In accordance with another embodiment of the present invention there is described a method for embossing and valley printing a pattern on a substrate comprising applying ink to the moving surface of a transfer roll; transferring the ink from an unpatterned surface of the transfer roll to raised portions on the moving surface of an embossing roll, the raised portions defining a surface contour in the form of a pattern; advancing a substrate against the moving surface of the embossing roll so that the side of the substrate in contact with the embossing roll is embossed and valley printed with the pattern; and independently driving the transfer roll surface and the embossing roll surface at substantially identical speeds while the ink is being transferred from the transfer roll to the embossing roll and while the embossing roll is embossing and valley printing the substrate.
In accordance with another embodiment of the present invention there is described an apparatus for embossing and valley printing a pattern on a substrate, the apparatus comprising a rotatable pickup roll having an unpatterned surface in communication with an ink supply; a rotatable transfer roll having a surface in operative arrangement with the surface of the pickup roll, the pickup roll transferring the ink therefrom to the unpatterned surface of the transfer roll; a rotatable embossing roll having raised surface portions defining a surface contour in the form of a pattern, the embossing roll being in operative arrangement with the transfer roll whereby the ink is transferred to the raised surface portions of the embossing roll; a first motor drive rotating the transfer roll; and a second motor drive rotating the embossing roll independent of rotating the transfer roll by the first motor drive.
In accordance with another embodiment of the present invention there is described an apparatus for embossing and valley printing a pattern on a substrate, the apparatus comprising a rotatable pickup roll in communication with an ink supply; a rotatable transfer roll having an unpatterned surface in operative arrangement with the pickup roll, the pickup roll directly transferring the ink therefrom to the unpatterned surface of the transfer roll; and a rotatable embossing roll having raised surface portions defining a surface contour in the form of a pattern, the embossing roll being in operative arrangement with the unpatterned surface of the transfer roll whereby the ink is directly transferred to the raised portions of the embossing roll.

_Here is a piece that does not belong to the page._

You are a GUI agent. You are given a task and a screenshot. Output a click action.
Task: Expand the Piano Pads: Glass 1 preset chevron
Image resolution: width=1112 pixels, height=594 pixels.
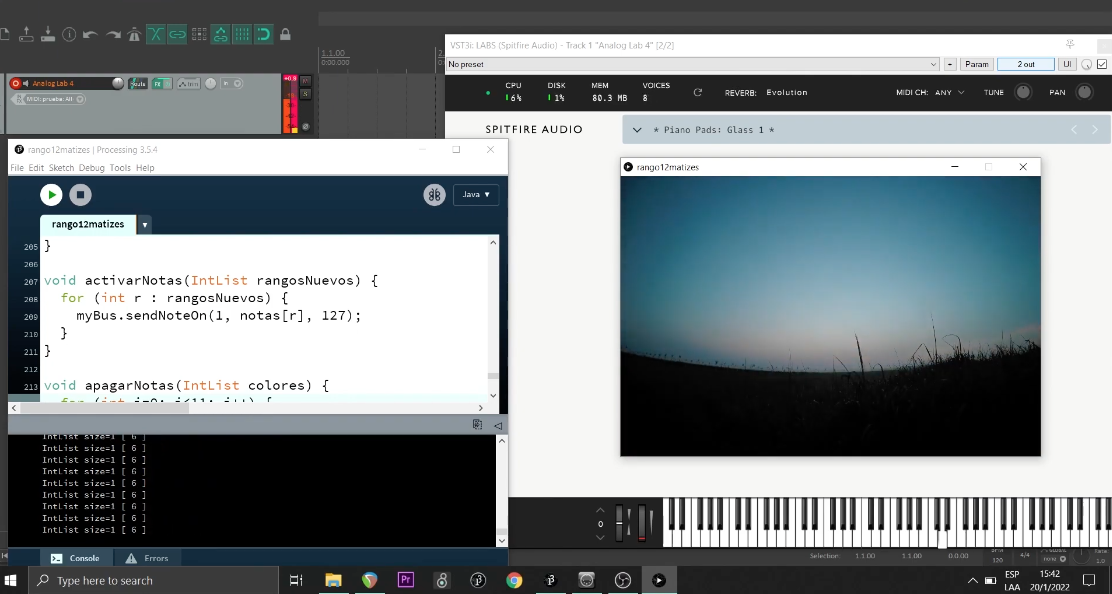[x=637, y=130]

BRIEF DESCRIPTION OF THE DRAWINGS
Other objects, features and advantages of the present invention will be more fully and readily apparent from the detailed descriptions of the preferred embodiments set forth below, when taken in conjunction with the accompanying solo drawing, which is a diagrammatic illustration of the apparatus and method for embossing and valley printing elongated substrates in accordance with one embodiment of the present invention.
DETAILED DESCRIPTION OF PREFERRED EMBODIMENTS
In describing the preferred embodiments of the subject matter illustrated and to be described with respect to the drawing, specific terminology will be resorted to for the sake of clarity. However, the invention is not intended to be limited to the specific terms so selected, and is to be understood that each specific term includes all technical equivalence which operate in a similar manner to accomplish a similar purpose.

_g_ Referring now to the drawing, where like reference symbols represent like elements, there is shown an apparatus for embossing and valley printing elongated substrates which is generally designated by reference numeral 100. As previously noted, the present invention is intended to have its primary application for embossing and valley printing of elongated substrates such as louvers in the nature of slats utilized for decorative window treatments, for example, vertical and horizontal blinds. However, it is to be understood that the present invention may be applied to the embossing and valley printing of any substrate which may be embossed and valley printed, for example, continuous lengths of natural and synthetic materials for use as decorative coverings such as wall paper, furniture, housesiding and the like. In addition, although the louvers have been described as being constructed from PVC material, it is to be understood that any other polymer material, as well as natural materials which can be embossed and valley printed are suitable for use with the apparatus and method of the present invention. The apparatus and method of the present invention will now be described with respect to embossing and valley printing of elongated louvers formed of PVC material by way of illustration only.
The apparatus 100 of the present invention includes a pickup roll 102, a transfer roll 104, a printing and embossing roll 106, and a backup roll 108.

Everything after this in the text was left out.